=== Aufgabenstellung ===
1 > Beantworte kurz diese Fragen zum Text über Mallorca:
(a) Von welchem Flughafen in Berlin ist die Familie losgeflogen?
(b) Wie und wohin kam die Familie vom Flughafen Palma de Mallorca aus?
(c) Woraus waren die Bezüge der Sofas und Sessel in der Lobby?
2 > Übersetze den Satz „Die Bäder hatten altmodische Fliesen und an den Wänden waren Flecken.“ aus dem Text über Mallorca ins Englische.

=== Vorliegender Text ===
=-=-=-=-=

Erinnerungen an Mallorca als Sehbehinderte/Blinde

Ich erinnere mich noch sehr deutlich daran, wie wir alle aufgeregt waren, dass wir fünf Kinder und Eltern zum ersten Mal mit dem Flugzeug im Dezember/Januar 71/72 vom Berlin Tempelhofer Flughafen Richtung Mallorca flogen., um dort Weihnachten und Silvester zu feiern. Vom Flughafen Palma de Mallorca wurden wir dann mit einem Shuttlebus nach El Arenal gebracht. Das Hotel befand sich nicht direkt in der Strandnähe, sondern in einer Nebenstraße . Von der Hauptstraße aus war es noch ein etwas längeren Fußweg entfernt. Der Weg zum Hotel/Strand könnte aber auch kürzer gewesen sein. Ich weiß es nicht mehr so genau, denn ich war zu dieser Zeit Ende 5 Jahre – wurde dann im Januar 6 Jahre alt. ... Meine erste kindliche Erinnerung die ich von Mallorca habe ist, dass das Hotel ziemlich alt und abgewohnt war. Die Betten sind durchgelegen gewesen. Die Bäder hatten altmodische Fliesen und an den Wänden waren Flecken. Die dunklen Kunstlederbezüge von den Sofas und Sesseln in der Lobby waren teilweise abgestoßen und eingerissen. Sodass ich das Füllmaterial sehen und ertasten konnte. Mit meinen Fingern war ich ständig in Versuchung an diesen eingerissenen Bezügen mit meinem Zeigefinger hineinzubohren oder daran herumzupulen.

=-=-=-=-=

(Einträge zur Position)

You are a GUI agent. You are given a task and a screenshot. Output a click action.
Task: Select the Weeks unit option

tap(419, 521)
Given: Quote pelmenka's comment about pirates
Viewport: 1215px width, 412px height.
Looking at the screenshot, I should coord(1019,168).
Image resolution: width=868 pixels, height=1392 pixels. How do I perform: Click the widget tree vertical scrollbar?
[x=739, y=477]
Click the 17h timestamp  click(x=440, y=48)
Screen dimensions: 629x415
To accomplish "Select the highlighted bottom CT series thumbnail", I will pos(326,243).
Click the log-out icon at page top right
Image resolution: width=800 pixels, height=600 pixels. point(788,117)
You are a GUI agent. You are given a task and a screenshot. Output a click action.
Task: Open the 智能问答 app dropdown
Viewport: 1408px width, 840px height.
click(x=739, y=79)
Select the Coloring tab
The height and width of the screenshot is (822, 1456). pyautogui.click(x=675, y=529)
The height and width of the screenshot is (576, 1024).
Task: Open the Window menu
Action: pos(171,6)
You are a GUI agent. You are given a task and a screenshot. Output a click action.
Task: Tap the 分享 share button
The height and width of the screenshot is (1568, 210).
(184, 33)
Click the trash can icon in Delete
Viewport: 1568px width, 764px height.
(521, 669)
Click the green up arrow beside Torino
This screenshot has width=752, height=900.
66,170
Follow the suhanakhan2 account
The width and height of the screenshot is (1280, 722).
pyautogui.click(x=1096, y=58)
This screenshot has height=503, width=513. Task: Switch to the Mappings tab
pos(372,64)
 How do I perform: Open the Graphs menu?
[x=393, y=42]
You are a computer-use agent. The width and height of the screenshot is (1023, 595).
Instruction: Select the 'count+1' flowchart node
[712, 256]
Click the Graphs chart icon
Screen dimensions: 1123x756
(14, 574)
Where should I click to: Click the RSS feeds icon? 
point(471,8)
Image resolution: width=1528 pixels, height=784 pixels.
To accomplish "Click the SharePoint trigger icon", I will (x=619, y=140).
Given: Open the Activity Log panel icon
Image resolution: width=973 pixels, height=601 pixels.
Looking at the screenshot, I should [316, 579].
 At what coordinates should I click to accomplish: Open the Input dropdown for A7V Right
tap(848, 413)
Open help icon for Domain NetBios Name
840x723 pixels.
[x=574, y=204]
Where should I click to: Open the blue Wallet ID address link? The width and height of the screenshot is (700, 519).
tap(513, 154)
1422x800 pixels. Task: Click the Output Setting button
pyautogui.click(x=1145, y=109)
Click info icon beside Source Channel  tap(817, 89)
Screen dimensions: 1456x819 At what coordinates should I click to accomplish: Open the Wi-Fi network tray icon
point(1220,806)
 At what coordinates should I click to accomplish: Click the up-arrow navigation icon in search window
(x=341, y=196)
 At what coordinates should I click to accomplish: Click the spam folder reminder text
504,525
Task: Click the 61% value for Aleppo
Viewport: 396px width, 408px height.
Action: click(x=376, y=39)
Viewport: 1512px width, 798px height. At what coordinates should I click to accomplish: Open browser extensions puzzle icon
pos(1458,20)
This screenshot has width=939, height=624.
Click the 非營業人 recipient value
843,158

=-=-=-=-=

=== Lösungen je Aufgabe ===
1 >
(a) Vom Flughafen Berlin Tempelhof.
(b) Mit einem Shuttlebus nach El Arenal.
(c) Aus dunklem Kunstleder.

2 > The bathrooms had old-fashioned tiles, and there were stains on the walls.